Records of locating words and elements
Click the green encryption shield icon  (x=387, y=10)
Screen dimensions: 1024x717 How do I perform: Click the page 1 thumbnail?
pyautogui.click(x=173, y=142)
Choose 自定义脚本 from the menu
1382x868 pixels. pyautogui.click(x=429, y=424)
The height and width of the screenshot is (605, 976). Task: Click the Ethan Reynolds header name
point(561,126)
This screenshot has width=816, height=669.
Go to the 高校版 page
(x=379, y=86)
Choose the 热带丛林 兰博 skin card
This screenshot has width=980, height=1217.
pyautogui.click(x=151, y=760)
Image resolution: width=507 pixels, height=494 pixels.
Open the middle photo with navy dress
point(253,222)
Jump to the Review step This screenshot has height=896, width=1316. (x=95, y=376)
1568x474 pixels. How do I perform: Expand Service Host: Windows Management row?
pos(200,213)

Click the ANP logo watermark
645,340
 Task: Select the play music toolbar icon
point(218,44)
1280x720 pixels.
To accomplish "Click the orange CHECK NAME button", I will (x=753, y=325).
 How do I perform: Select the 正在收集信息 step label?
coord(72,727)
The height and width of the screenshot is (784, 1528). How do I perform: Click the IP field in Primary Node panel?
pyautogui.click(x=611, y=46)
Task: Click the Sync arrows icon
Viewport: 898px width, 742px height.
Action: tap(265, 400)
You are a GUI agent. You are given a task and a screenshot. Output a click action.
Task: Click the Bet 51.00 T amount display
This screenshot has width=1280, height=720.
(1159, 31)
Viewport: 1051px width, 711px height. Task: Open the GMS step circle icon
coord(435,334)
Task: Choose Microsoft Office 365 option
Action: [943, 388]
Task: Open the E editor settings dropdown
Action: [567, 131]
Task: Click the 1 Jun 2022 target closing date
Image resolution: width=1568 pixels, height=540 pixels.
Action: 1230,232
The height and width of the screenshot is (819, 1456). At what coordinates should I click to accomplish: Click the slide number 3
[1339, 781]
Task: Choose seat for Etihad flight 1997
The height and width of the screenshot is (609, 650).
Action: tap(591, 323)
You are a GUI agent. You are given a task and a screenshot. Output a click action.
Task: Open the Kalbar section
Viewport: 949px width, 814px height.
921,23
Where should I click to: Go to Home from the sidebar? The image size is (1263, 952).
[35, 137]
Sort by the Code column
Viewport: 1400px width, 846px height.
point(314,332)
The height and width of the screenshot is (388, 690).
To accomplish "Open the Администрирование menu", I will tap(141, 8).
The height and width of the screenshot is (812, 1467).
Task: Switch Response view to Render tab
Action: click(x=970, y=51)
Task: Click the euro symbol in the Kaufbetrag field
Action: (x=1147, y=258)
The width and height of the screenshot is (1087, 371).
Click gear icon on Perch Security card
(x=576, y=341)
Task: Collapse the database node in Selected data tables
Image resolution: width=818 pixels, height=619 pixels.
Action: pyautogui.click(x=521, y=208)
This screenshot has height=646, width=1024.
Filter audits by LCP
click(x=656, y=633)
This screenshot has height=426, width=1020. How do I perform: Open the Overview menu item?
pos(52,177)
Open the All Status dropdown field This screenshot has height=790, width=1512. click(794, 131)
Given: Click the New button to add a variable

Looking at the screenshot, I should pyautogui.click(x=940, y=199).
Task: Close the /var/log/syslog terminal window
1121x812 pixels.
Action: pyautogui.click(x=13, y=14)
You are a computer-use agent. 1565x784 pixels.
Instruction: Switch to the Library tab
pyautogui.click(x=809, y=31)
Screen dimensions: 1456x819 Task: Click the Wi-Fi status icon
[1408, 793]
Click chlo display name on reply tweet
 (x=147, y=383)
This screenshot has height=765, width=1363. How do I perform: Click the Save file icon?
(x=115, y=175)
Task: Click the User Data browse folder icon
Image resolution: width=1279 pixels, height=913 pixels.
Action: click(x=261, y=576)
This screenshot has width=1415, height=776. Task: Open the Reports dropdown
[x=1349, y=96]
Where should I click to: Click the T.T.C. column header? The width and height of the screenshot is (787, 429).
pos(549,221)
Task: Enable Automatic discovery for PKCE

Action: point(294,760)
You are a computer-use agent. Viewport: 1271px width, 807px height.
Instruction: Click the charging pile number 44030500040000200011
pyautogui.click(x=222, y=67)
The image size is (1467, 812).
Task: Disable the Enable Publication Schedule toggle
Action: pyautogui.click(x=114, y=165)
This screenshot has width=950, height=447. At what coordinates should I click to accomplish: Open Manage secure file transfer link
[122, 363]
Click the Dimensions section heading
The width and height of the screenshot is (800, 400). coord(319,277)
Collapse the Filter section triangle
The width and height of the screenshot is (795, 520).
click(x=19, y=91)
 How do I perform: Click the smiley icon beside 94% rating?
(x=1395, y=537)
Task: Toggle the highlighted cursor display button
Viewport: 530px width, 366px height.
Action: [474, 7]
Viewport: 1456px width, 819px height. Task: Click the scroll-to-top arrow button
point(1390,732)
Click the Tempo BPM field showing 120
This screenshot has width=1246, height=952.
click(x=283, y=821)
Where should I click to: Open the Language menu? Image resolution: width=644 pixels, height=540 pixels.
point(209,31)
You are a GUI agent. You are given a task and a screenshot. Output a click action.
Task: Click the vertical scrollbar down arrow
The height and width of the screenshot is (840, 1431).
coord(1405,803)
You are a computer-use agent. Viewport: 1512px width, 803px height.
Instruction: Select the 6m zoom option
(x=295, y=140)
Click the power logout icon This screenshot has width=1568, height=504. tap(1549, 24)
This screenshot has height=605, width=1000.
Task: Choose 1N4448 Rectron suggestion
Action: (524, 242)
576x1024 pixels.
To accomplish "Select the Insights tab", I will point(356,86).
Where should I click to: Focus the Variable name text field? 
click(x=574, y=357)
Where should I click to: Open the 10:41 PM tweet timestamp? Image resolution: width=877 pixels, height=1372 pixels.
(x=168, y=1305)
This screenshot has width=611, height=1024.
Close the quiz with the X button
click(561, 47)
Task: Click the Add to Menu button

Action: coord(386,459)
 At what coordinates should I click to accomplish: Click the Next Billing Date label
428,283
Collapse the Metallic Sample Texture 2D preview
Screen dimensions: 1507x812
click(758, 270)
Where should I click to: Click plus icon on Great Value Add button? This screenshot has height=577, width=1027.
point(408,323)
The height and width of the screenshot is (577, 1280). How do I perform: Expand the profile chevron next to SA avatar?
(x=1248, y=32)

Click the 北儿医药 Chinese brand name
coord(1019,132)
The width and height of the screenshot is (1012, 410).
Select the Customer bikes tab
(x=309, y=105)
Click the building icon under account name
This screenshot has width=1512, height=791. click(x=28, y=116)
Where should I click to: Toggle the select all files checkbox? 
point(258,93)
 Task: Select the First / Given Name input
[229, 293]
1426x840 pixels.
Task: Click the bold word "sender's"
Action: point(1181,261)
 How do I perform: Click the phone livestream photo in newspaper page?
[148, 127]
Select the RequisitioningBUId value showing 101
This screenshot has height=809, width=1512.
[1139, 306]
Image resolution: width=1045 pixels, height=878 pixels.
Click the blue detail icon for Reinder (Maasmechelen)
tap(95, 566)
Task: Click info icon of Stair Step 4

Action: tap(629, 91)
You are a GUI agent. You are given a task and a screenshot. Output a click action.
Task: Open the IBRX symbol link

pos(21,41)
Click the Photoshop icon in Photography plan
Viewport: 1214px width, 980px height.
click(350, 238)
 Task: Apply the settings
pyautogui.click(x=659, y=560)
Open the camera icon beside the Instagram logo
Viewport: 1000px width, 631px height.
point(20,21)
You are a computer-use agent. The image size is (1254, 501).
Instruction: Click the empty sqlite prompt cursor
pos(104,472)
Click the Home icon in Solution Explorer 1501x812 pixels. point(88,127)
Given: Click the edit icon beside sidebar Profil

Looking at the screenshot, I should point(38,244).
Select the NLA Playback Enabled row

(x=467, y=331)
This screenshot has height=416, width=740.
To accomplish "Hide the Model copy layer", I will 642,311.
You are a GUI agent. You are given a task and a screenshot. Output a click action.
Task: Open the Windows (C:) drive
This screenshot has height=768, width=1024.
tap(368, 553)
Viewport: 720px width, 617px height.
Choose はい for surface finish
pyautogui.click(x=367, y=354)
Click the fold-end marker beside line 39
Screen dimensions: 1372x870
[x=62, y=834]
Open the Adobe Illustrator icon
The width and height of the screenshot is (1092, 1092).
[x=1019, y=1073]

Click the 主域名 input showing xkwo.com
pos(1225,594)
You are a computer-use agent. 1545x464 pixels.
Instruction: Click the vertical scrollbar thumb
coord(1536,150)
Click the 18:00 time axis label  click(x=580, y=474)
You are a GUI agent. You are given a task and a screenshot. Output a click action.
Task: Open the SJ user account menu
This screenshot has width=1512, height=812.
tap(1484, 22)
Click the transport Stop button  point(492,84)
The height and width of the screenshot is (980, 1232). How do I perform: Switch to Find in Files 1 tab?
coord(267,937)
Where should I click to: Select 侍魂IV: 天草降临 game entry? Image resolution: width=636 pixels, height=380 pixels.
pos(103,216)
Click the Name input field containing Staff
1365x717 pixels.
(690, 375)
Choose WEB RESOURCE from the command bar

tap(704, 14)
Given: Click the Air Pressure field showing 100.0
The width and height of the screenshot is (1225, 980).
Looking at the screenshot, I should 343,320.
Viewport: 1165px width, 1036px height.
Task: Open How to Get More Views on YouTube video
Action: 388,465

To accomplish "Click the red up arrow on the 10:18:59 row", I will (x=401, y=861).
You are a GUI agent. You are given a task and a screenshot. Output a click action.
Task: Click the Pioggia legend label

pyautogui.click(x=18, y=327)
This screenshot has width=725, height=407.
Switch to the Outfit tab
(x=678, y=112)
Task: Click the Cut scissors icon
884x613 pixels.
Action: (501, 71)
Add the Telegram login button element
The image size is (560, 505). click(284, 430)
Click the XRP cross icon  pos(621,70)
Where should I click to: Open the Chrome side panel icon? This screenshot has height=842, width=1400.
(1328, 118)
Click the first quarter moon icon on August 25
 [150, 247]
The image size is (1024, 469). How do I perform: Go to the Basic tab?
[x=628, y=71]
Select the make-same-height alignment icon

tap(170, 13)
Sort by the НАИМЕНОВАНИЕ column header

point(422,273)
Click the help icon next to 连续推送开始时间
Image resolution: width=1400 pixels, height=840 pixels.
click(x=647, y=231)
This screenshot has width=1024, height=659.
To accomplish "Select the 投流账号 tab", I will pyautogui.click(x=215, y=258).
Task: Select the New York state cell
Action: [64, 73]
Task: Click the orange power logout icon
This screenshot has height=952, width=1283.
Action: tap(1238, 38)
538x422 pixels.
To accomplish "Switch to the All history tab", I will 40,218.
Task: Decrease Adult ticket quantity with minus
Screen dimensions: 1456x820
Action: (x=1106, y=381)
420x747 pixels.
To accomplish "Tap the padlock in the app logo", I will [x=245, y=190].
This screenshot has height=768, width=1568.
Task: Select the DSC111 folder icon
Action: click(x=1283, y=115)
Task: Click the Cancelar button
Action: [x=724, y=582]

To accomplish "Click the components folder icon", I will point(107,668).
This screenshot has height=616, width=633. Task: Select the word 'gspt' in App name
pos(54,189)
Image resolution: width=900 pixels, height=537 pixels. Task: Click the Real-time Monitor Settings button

**WHAT IS NEEDED:** Copy out verbatim the lines of the records from the line with "420x747 pixels." to the line with "pos(54,189)".

**WORKED ANSWER:**
420x747 pixels.
To accomplish "Tap the padlock in the app logo", I will [x=245, y=190].
This screenshot has height=768, width=1568.
Task: Select the DSC111 folder icon
Action: click(x=1283, y=115)
Task: Click the Cancelar button
Action: [x=724, y=582]

To accomplish "Click the components folder icon", I will point(107,668).
This screenshot has height=616, width=633. Task: Select the word 'gspt' in App name
pos(54,189)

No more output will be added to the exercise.